The findings are published in the June issue of the Journal of General Internal Medicine.
The findings suggest that people facing tough health care decisions make better choices for others than for themselves, the researchers say.
Physicians may best serve their patients who must make complex medical decisions by adopting the role of a coach, rather than telling them what to do or leaving the decision entirely to them, Zikmund-Fisher says.
He points out that as patients have become more educated about their health, many physicians have become less willing to recommend specific treatments for fear of being perceived as paternalistic.

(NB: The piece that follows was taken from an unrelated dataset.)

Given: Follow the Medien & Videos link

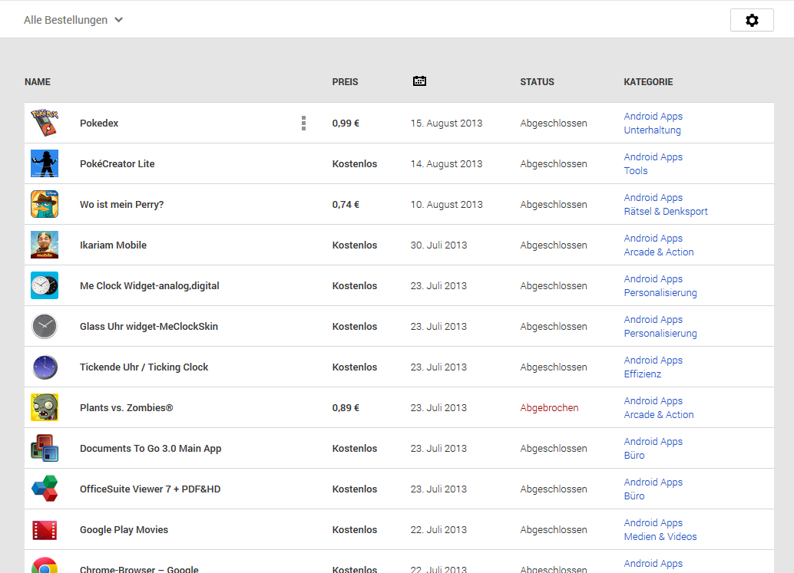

Peter Ubel, MD, who directs the University of Michigan's Center for Behavioral and Decision Sciences in Medicine, where the study was conducted, agrees that physicians must help patients make medical decisions that are in their best interest.
"For the health situations we studied, [study participants] actually made better decisions for other people than they made for themselves," he noted. "If physicians think this way when talking with patients, they may end up helping patients by talking them into decisions -- good decisions -- that they otherwise would not make."
The researchers are currently completing work on a medical decisions study examining end-of-life treatments.
"The question that many patients and families face is, 'Do you extend life at the expense of quality [with aggressive treatment] or do you preserve quality of life and live for a shorter time?'" Zikmund-Fischer asks. "There is no single right answer. But people deciding for themselves may look at the trade-offs differently than people who adopt the role of a parent or physician."